Rosemary Garlic Steak Kebabs
Tender sirloin steak marinated with rosemary, garlic, and balsamic, grilled to perfection with baby potatoes and grape tomatoes.
Ingredients
-
½ cup balsamic vinegar
-
2 tablespoons honey
-
1 tablespoon whole grain mustard
-
3 cloves garlic, minced
-
salt
-
pepper
-
14 ounces sirloin, cut into 1-inch cubes
-
2 cups whole grape tomatoes
-
⅓ cup olive oil
-
2 tablespoons fresh rosemary, chopped
-
1 ½ pounds baby potatoes
-
6 metal or wooden skewers
Instructions
-
Step 1
Preheat your grill to medium-high heat. If using wooden skewers, soak them in water for at least 30 minutes. -
Step 2
In a bowl, whisk together balsamic vinegar, honey, whole grain mustard, minced garlic, olive oil, and chopped rosemary. Season with salt and pepper. -
Step 3
Add the sirloin cubes to the marinade, ensuring they are well coated.

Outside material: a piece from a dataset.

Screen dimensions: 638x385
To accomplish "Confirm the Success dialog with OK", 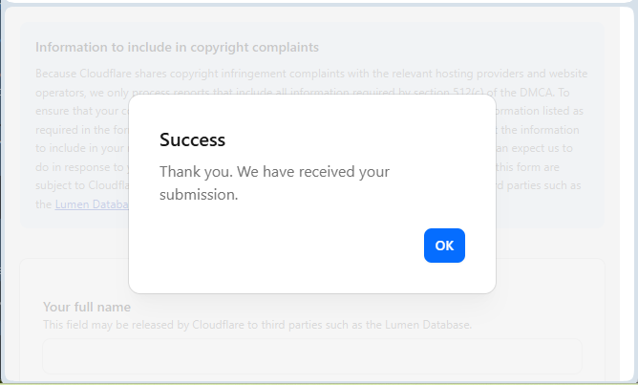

Let marinate for at least 30 minutes, or up to 2 hours in the refrigerator. -
Step 4
Boil the baby potatoes until tender, about 10-15 minutes. Drain and let cool slightly. Cut any larger potatoes in half. -
Step 5
Thread the marinated sirloin cubes, grape tomatoes, and baby potatoes onto the skewers, alternating ingredients. -
Step 6
Grill the kebabs for 8-12 minutes, turning occasionally, until the steak is cooked to your desired doneness and the vegetables are tender and slightly charred.
Important Information
Nutrition Facts (Per Serving)
It is important to consider this information as approximate and not to use it as definitive health advice.
Allergy Information
Please check ingredients for potential allergens and consult a health professional if in doubt.